In the context of a dispute over pendency, a matter is not moot so long as there is an active controversy regarding the identification of a student's stay-put placement and relief could result from a determination (see Termine v. William S. Hart Union High Sch. Dist., 219 F. Supp. 2d 1049, 1054 [C.D. Cal 2002] [finding that a dispute over identification of a student's stay-put placement was not rendered moot by an administrative determination on the final merits that awarded less than full tuition reimbursement]).  Moreover, a "wrongful denial of stay put" could alter a student's entitlement to compensatory educational services (Olu-Cole v. E.L. Haynes Pub. Charter Sch., 930 F.3d 519, 530 [D.C. Cir. 2019]).

In the present matter, the parties do not dispute the actual program or services constituting the student's pendency placement; instead, the controversy is limited to whether or not the IHO erred in setting a cap on the rate to be paid for the SEIT services ordered as part of the student's pendency placement (see Interim IHO Decision at p. 3).  In its answer, the district now explicitly agrees that, for purposes of pendency, the student's educational placement during the due process proceedings includes "SEIT services by Evalcare at $150" retroactive to the date of the due process complaint notice (Answer at pp. 3, 4).  This represents an agreement between the parties regarding the student's educational placement during the due process proceedings, which supersedes the most recently implemented IEP as the student's then-current educational placement (see 20 U.S.C. § 1415[j] [providing that "unless the State or local educational agency and the parents otherwise agree, the child shall remain in the then-current educational placement" [emphasis added]; Schutz, 290 F.3d at 483-84; Evans, 921 F. Supp. at 1189 n.3; Murphy, 86 F. Supp. 2d at 366).[3]

Notwithstanding the agreement between the parties concerning the identification of the student's educational placement, the case is not moot because there remains a dispute that is "real and live" related to the district's failure to implement pendency during these proceedings.  The district points to its issuance of an RSA for OT services and its direction to its payment department to fund SEIT services at the rate sought by the parent as evidence that all of the relief sought by the parent has been satisfied (Answer at p. 4).  However, there is no evidence in the hearing record and the district did not offer any documentation with its answer to evidence the district's representations that it had taken steps to "implement" the student's pendency services.  Therefore, the district's allegation that it has issued an RSA for OT services or authorized payment for SEIT services is insufficient to render this matter moot (see Laster v Dist. of Columbia, 394 F. Supp. 2d 60, 67 [D.D.C. 2005] [finding that a district's "declaration" that it had "submitted the documentation required" for the student's enrollment at an out-of-district school did not sufficiently evidence that the district ceased violating the IDEA's stay put provisions or make the case moot]).
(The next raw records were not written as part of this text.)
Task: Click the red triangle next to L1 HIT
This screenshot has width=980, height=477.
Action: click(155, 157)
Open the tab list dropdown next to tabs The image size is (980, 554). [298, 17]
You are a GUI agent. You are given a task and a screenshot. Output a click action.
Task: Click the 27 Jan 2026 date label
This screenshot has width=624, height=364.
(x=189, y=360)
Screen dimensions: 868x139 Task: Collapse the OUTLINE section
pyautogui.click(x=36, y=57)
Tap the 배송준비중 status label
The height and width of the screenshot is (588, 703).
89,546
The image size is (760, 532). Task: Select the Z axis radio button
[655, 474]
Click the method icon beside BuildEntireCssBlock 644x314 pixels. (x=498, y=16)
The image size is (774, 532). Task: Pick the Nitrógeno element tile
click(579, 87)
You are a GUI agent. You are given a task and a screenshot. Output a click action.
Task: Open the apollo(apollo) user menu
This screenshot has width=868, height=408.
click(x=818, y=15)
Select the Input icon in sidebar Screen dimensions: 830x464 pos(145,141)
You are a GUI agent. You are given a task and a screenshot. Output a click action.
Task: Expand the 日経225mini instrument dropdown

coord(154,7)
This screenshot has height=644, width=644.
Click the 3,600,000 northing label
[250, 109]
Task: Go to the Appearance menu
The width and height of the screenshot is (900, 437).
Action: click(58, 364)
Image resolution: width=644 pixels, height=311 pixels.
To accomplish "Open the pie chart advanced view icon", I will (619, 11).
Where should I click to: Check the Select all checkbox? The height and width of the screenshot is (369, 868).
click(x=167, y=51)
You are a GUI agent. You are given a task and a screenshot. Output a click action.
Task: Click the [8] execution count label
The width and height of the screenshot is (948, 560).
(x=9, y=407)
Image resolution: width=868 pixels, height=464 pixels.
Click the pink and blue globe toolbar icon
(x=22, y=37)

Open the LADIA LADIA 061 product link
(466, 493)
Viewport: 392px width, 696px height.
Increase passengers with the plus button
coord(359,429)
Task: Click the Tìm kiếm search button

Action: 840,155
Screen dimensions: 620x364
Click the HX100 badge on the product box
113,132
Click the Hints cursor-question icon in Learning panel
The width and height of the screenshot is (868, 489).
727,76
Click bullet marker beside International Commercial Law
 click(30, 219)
Moreover, even though the parties agree on the general program and services that make up the student's pendency placement, a district is the party tasked with implementing the pendency placement by delivering the instruction or services (T.M., 752 F.3d at 171-72).  The parties may, under certain circumstances, agree that the district may satisfy its pendency obligation by issuing vouchers or paying providers identified and secured by the parent.  Here, the parties are in agreement that the district will pay the private SEIT provider secured by the parent in order to satisfy the district's obligation to implement this portion of the student's pendency placement.[4]  However, for the OT services, it is unclear whether or not the parent is in agreement with the district's offer of an RSA rather than its direct implementation of the services.  To implement the pendency services, the district itself should schedule the OT services that the student is entitled to under pendency and inform the parent where and when the OT will be available; at that time, the parent's only responsibility would be to produce the student in order to receive the services.  Instead of attempting to schedule the student's OT services, the district has represented that it has issued an RSA.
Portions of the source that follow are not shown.